Over the years, the Fred Booth building has served the community of San Benito in many ways-as a school, hospital, voting place, storm shelter and social gathering place. In the fall of 1918, Spanish influenza reached San Benito and the city council decided to take preventive action by ordering, “That all public places, and placed of public gathering of every nature and description be closed are hereby forbidden from opening after nine o-clock a.m. on the 13th day of October, 1918. Public places and places of public gathering for the purposes of this ordinance and order shall and do include all schools, churches, theaters, and places of public amusement and moving picture shows.”

The same night the local chapter of the Red Cross executive board met to make plans for handling possible outbreaks of the disease. Makeshift hospitals were set up. Dr. Morris and Dr. Cash were the doctors in attendance. Workers enclosed the new open railroad platform to use as a temporary hospital. The other hospital was at Fred Booth School.

Lupe Aguirre worked as a doctor’s aide in the emergency hospital in this school building. “People that died,” he said, “we’d just take them and put them in a wagon and take them out here to the old city cemetery and just dump them in there. We didn’t have time to build them a casket or nothing. We’d just wrap them in a blanket or a sheet and dumped them in there and bury them.” Hundreds died, and anyone with the slightest degree of medical knowledge pitched in Aguirre recalled a dentist named Dixon who proved to be a competent physician as well. “We saved a lot of people’s lives,” he said, “but some to them was so bad, we couldn’t do it. Something you regret in those days.”

On November 13, 1918, the quarantine was lifted and services of Thanksgiving were held at all the churches. Schools and other public buildings were reopened and life continued.

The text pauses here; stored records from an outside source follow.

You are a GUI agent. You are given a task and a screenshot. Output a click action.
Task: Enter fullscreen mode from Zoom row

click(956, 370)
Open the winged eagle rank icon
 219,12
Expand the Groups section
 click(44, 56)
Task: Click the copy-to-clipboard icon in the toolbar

During the hurricanes, Fred Booth was used as a shelter and after the 1933 storm, women of the community gathered on weekends to make pillows and mattresses. During the depression, can and dry goods would be issued for the needs under the shade of the arcades.

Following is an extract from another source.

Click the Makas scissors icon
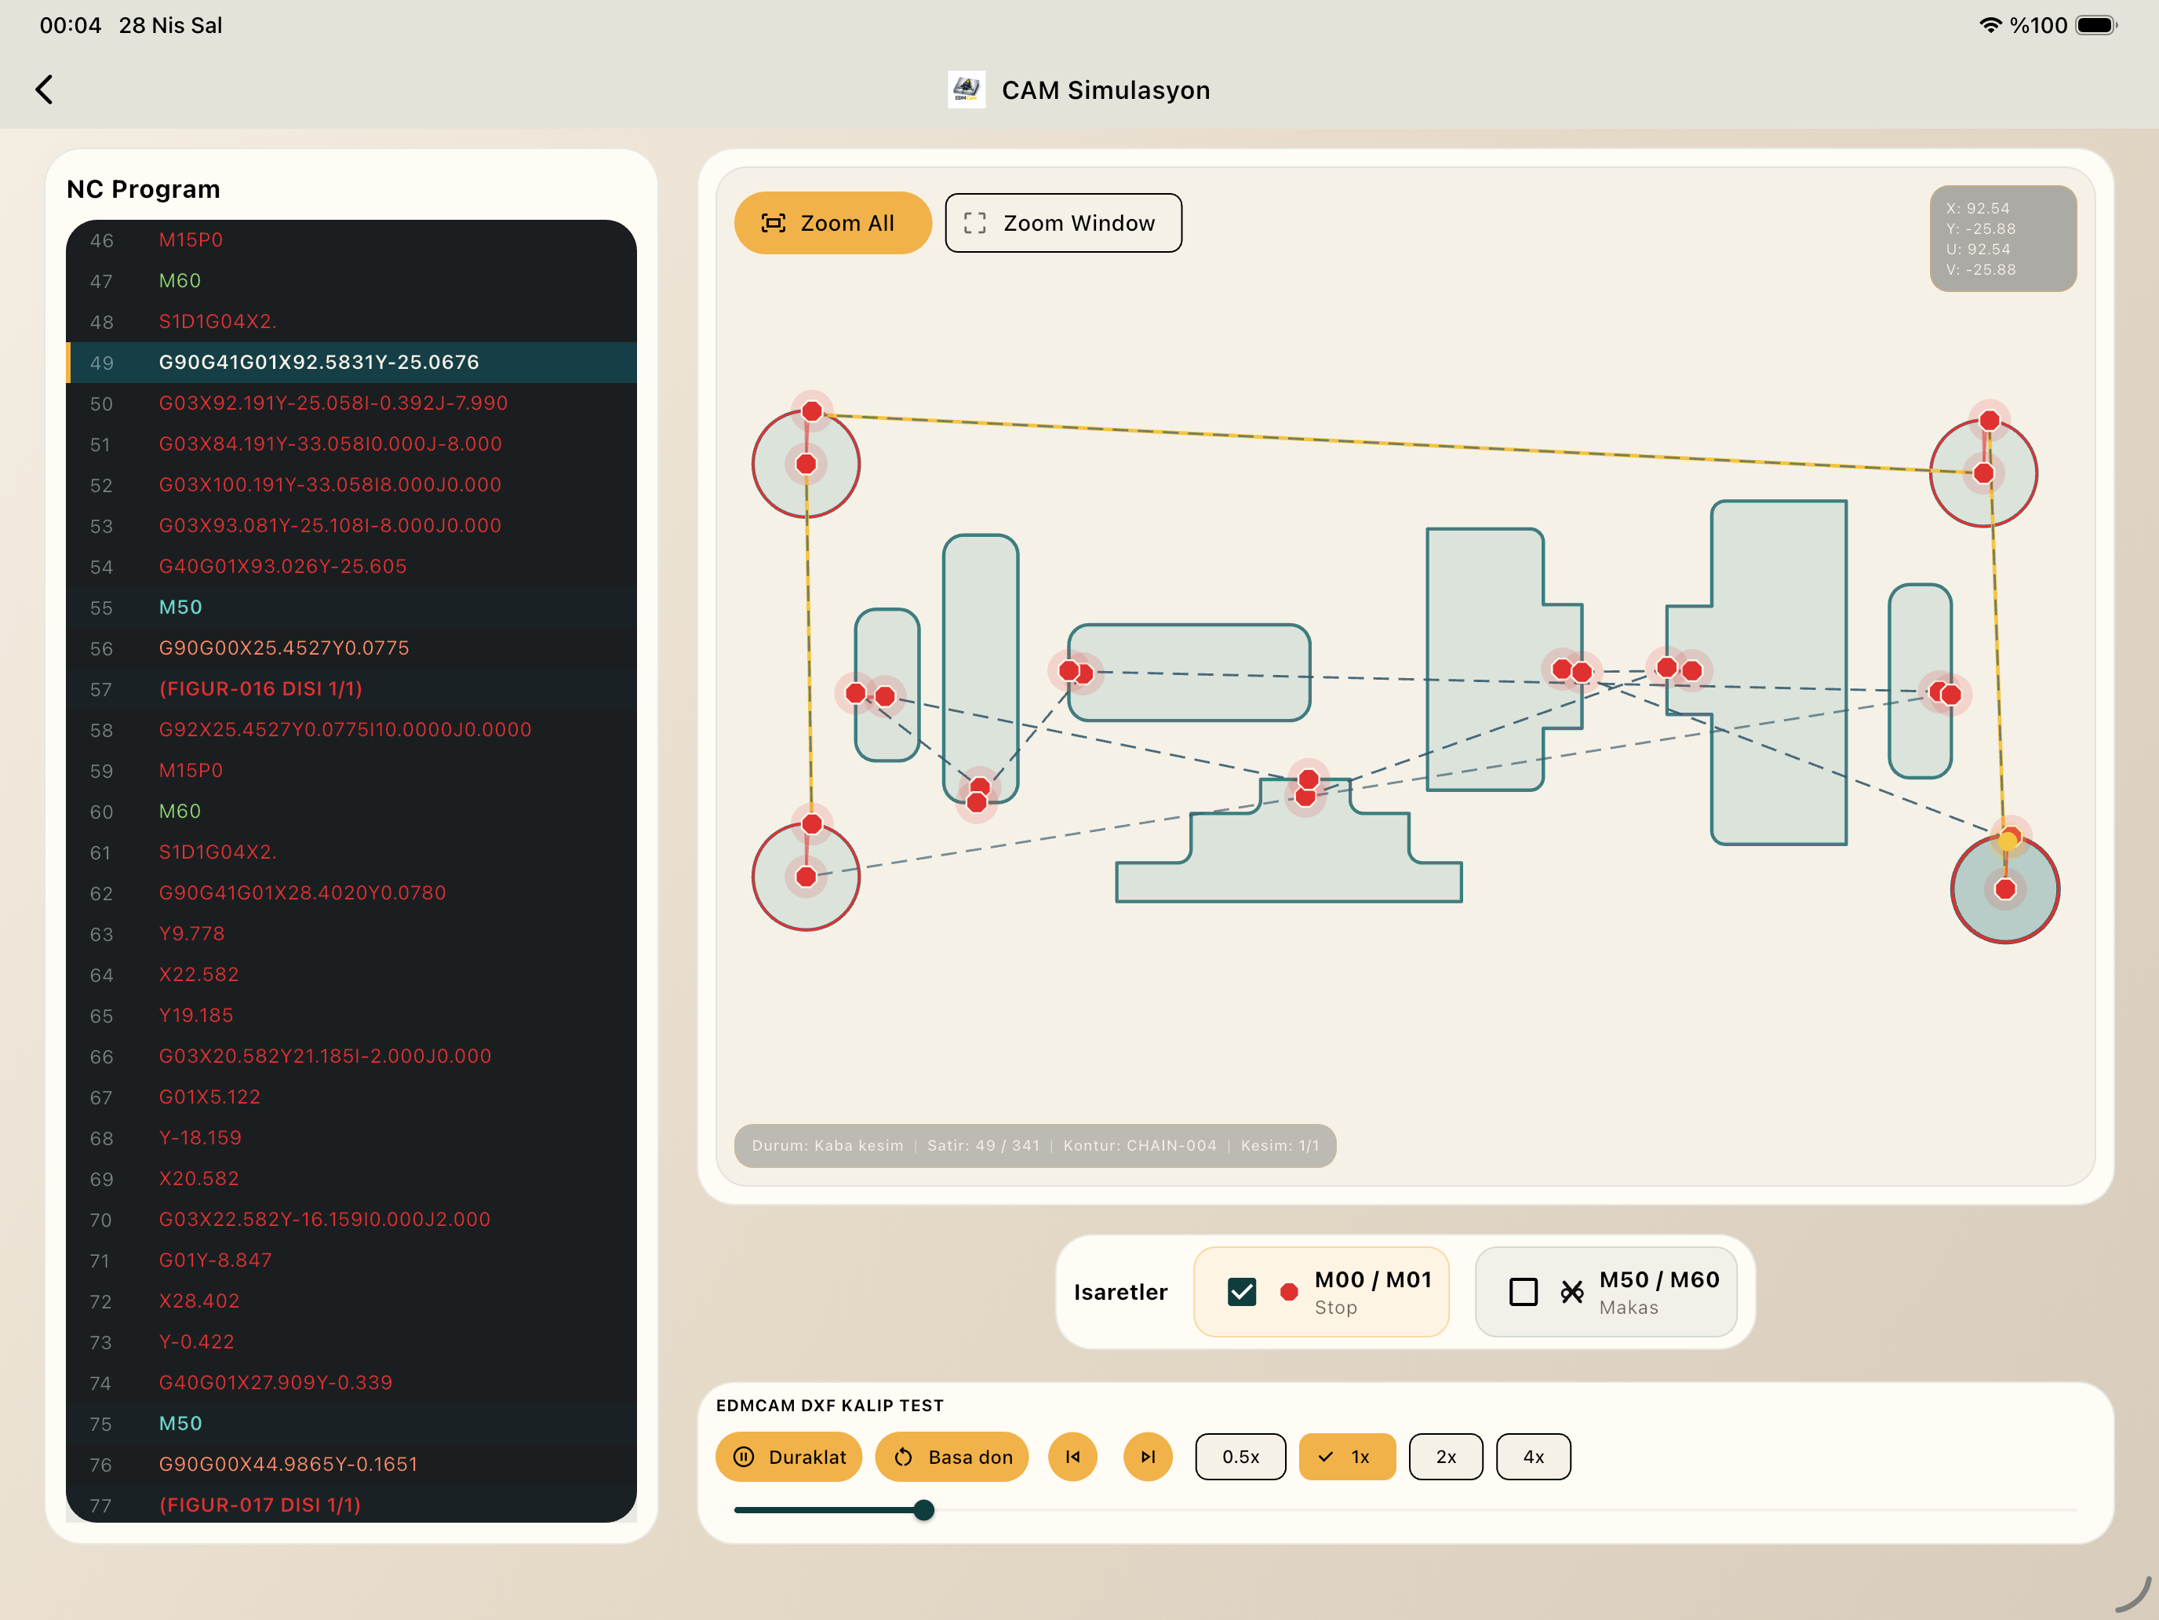click(x=1571, y=1292)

Some of the principals that have served at Fred Booth School are E.E. Shirar, Fenton Caldwell, Dorothy Norris, T.A. Smith, H.L. Townes, Miss Youker, Frank Pierce, Ennis Hall Gilbert, Miller Jordan, Raymond Howard, Dale Peek, Roy Cano, Robert Allen, Zora Cope, Chrissie Bucklin, Gloria Rocha, Beatriz Rodriguez, Cecilia Rangel, Manuel Cruz, Mary Alice Leal, Nedia Espinoza, Maria Isabel Marichalar-Solis and currently Gabrielle Ocumarez.